- _EXTRAIT DU TEXTE_
+--
La photographie argentique, longtemps la norme en photo, a été détrônée au début des années 2000 par la suprématie du numérique. Pour Marion Desjardins, photographe, la pratique de la photographie argentique représente un retour aux sources accompagné d’un certain réconfort. Elle attribue également une excitation et une « magie » à ce type de photo. « J’ai tout appris avec l’argentique », résume la photographe.
Selon Marion Desjardins, apprendre la photographie en débutant avec des appareils à pellicules est une bonne manière de comprendre l’essence de la photo. Cela constitue aussi une occasion de réfléchir, de penser à chaque petit élément avant de cliquer sur le déclencheur. « C’est plus tangible que le numérique, plus vivant aussi côté visuel, puisque le tout est créé grâce à un procédé chimique et non pas par des pixels », explique la photographe qui pratique la profession sous le nom de Llamaryon. Pour bien des adeptes de l’analogique comme Marion, le passage à la photographie argentique permet de prendre une pause et un recul face à l’instantanéité du numérique en raison du nombre limité de poses sur une pellicule.
Compte tenu des particularités qui accompagnent chaque type de film ou d’appareil, les images produites grâce à la pellicule possèdent des caractéristiques propres à cette pratique. Selon Marion Desjardins, cela procure une valeur ajoutée à l’argentique. « On ne peut pas reproduire la chaleur du grain argentique, même avec tous les filtres possibles. Juste pour ça, ça vaut tout l’or du monde », insiste la photographe.
La disponibilité des caméras argentiques sur le marché de seconde main permet de convaincre Marion Desjardins que ce type de photographie sera en mesure de perdurer dans le temps. Certes, le besoin d’obtention rapide d’un produit découragera toujours des gens à s’adonner à l’argentique, mais cette pratique ne tombera pas dans le « désuet », selon la photographe. Elle explique que l’accessibilité parfois difficile des pellicules et du développement risquer de « nicher » les photographes argentiques dans leurs propres petites communautés. Toutefois, le médium restera toujours pertinent aux yeux de Marion Desjardins, puisque « ça représente l’histoire de la photographie ».
+--
- _Relevés sur le repérage d'éléments à l'écran_
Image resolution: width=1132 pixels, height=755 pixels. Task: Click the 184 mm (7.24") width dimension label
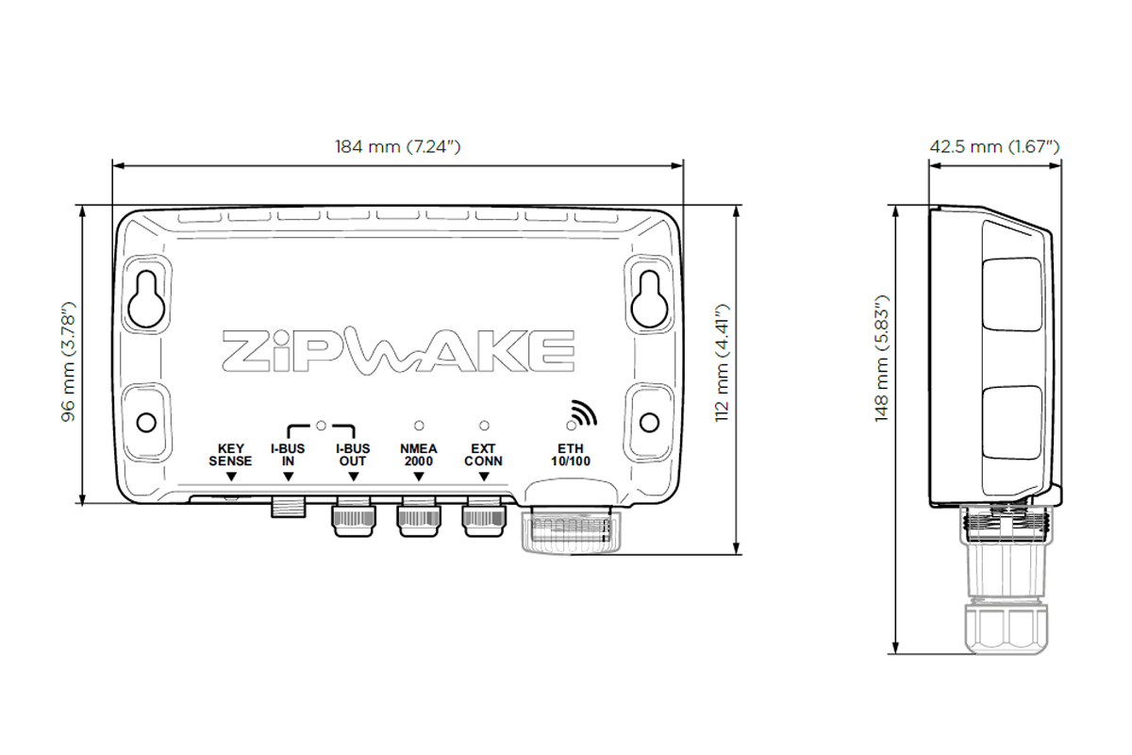[x=397, y=146]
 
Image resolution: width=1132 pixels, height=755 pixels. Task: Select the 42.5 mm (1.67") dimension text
[x=995, y=146]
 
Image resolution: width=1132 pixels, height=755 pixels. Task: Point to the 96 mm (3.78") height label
[x=69, y=361]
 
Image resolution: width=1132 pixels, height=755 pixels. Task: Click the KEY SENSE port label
[x=230, y=455]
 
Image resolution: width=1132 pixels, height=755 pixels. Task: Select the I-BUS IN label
[x=288, y=455]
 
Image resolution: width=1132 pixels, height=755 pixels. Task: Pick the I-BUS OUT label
[x=353, y=455]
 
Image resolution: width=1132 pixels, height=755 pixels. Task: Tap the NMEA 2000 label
[x=418, y=455]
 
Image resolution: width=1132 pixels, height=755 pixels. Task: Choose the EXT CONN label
[x=483, y=455]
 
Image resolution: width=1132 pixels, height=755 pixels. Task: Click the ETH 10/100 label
[x=570, y=455]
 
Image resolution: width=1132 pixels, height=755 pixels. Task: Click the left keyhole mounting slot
[x=146, y=296]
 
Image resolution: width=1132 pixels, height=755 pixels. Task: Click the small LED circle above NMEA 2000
[x=418, y=426]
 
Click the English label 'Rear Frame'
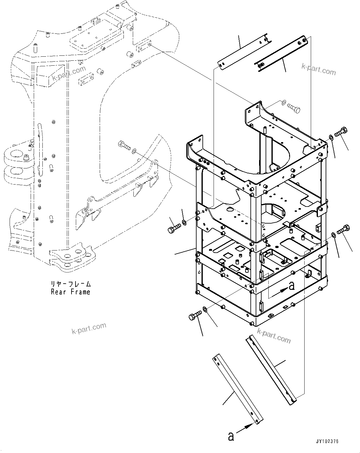pos(71,292)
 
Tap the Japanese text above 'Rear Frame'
pos(71,284)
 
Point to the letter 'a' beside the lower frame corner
pos(291,286)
+--
- _CONSIGNES_
(1) Dans le texte sur la photographie argentique, notez tout ce que Marion Desjardins associe à cette pratique dans la phrase qui commence par « Pour Marion Desjardins, photographe » et dans celle qui la suit.
(2) Écrivez la suite du texte sur la photographie argentique à partir de sa dernière phrase.
On n'a pas besoin de la liste pour faire l'exercice.

- _RÉPONSES ATTENDUES_
(1) un retour aux sources, un certain réconfort, une excitation, une « magie »

(2)
Popularité en hausse surtout chez les jeunes
Chez Les Antiquités Bolduc, commerçant d’objets et meubles anciens situé sur la rue Saint-Paul à Québec, l’engouement provoqué par la photographie argentique n’est pas passé inaperçu. En effet, Frédéric et Stéphanie Bolduc, antiquaires, ont constaté une hausse de la demande pour les caméras antiques dans les dernières années. L’enthousiasme provoqué par le lancement de la nouvelle pellicule, l’Ektachrome E100, par la compagnie Kodak à la fin de l’année 2018, reflète cette tendance. L’intérêt grandissant des communautés d’adeptes de la photographie argentique et des clients de la boutique pour les appareils photo a poussé les antiquaires à augmenter leur inventaire : une large collection d’appareils anciens de tous les genres a d’ailleurs été acquise au cours de l’année 2018.
Selon Frédéric Bolduc, même si l’important volume de caméras requiert une plus grande surface en boutique et un entreposage méticuleux, « ce n’est qu’une question de temps avant de vendre ». Il estime également que l’écoulement du « stock » ne constitue pas un problème, car le temps n’a pas d’incidences graves sur la durabilité ou les mécanismes des différents appareils. Ses seules pertes sont les films qu’il place en décoration, mais l’antiquaire souligne que certains photographes plus expérimentés recherchent ces « bobines » expirées. Pour les occasionnels, M. Bolduc note que l’achat de pellicules neuves est encore possible. Ces produits manufacturés par des compagnies comme Kodak, Fujifilm et Ilford sont disponibles en ligne ou chez certains commerçants spécialisés.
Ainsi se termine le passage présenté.